Source passage: Begin
I realise that I am susceptible to the charge of being an old, sad former Home Secretary revisiting the scene of previous debates, and I may well be guilty of that, but let me explain why I, and colleagues on both sides of the House, have proposed these amendments. When I was Home Secretary—and the newly appointed shadow Minister, my right hon. Friend the Member for Delyn (Mr Hanson), was the police Minister—we took a lot of time and trouble over this topic. We looked at all the available research before coming down in favour of a period of six years. I hope I can convince the House that we made the right decision in 2010 and that moving to the so-called Scottish model would be a terrible and potentially disastrous mistake.

This is a cross-party amendment. It is sponsored by the hon. Members for Kettering (Mr Hollobone) and for Bury North (Mr Nuttall) as well as the five supporters whose names appear, along with mine, on the amendment paper: my right hon. Friends the Members for Salford and Eccles (Hazel Blears) and for Delyn, my hon. Friend the Member for Mitcham and Morden (Siobhain McDonagh), and the hon. Members for Brigg and Goole (Andrew Percy) and for Shipley (Philip Davies).

That DNA is the most important breakthrough in modern policing, and a science in which Britain leads the world, is incontestable. It provides the police with 3,300 matches to crime scenes each month, which amount to almost 40,000 a year. It has led to forensics—the use of DNA and fingerprints—being the critical information in securing a quarter of primary detections in routine crimes such as burglary and car crime in England and Wales, as against only 6% in the mid-1990s. It has made a contribution to the huge decline in those crimes. It has also transformed the ability to detect the perpetrators of the most serious crimes: murder, manslaughter and rape. There were 832 positive matches in 2009. The European Court of Human Rights has accepted that the use of DNA evidence can make a valuable contribution to the prevention and detection of crime and the protection of the crucial rights to life, liberty and security. It said that any mechanism for the retention of biometric material must be justified as both necessary and proportionate to a legitimate aim.
Source passage: End
Information provided: Begin
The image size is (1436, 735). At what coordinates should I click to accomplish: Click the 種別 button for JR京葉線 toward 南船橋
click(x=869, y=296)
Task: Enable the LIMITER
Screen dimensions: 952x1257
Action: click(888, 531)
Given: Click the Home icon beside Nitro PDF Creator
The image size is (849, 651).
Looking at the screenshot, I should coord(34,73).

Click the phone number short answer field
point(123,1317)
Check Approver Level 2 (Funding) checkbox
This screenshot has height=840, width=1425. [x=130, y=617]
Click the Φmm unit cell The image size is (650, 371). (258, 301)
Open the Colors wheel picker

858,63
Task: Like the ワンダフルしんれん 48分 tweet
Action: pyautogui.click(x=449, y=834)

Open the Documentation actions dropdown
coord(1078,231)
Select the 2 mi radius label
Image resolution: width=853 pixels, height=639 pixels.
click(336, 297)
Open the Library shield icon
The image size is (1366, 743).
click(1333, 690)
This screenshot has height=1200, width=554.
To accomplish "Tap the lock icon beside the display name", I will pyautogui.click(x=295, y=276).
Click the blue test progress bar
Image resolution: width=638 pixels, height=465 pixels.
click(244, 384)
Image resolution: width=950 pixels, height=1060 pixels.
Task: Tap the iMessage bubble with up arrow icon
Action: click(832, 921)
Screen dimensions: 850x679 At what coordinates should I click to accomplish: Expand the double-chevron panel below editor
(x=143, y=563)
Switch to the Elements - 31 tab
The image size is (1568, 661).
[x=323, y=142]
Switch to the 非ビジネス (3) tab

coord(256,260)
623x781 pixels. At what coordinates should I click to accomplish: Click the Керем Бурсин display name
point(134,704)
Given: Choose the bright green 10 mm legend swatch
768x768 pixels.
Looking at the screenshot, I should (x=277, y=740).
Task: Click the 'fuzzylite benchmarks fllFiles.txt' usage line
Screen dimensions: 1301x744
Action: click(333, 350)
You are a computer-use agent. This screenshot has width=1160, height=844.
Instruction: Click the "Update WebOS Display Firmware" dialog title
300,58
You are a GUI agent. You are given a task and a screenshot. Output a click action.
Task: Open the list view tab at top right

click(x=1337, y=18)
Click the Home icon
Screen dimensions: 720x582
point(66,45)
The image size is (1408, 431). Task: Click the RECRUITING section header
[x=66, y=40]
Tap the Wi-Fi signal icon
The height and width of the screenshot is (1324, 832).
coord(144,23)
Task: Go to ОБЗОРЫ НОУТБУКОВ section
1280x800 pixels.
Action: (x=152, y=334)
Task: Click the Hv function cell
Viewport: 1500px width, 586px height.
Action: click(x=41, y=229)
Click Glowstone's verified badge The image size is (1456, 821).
Information provided: End
**Using the information**
A. In the speech on DNA retention, how many matches to crime scenes does DNA give the police each month?
B. Copy everything in the speech on DNA retention from "This is a cross-party" down to "Shipley (Philip Davies).".

**Answers for the exercise**
A. 3,300

B.
This is a cross-party amendment. It is sponsored by the hon. Members for Kettering (Mr Hollobone) and for Bury North (Mr Nuttall) as well as the five supporters whose names appear, along with mine, on the amendment paper: my right hon. Friends the Members for Salford and Eccles (Hazel Blears) and for Delyn, my hon. Friend the Member for Mitcham and Morden (Siobhain McDonagh), and the hon. Members for Brigg and Goole (Andrew Percy) and for Shipley (Philip Davies).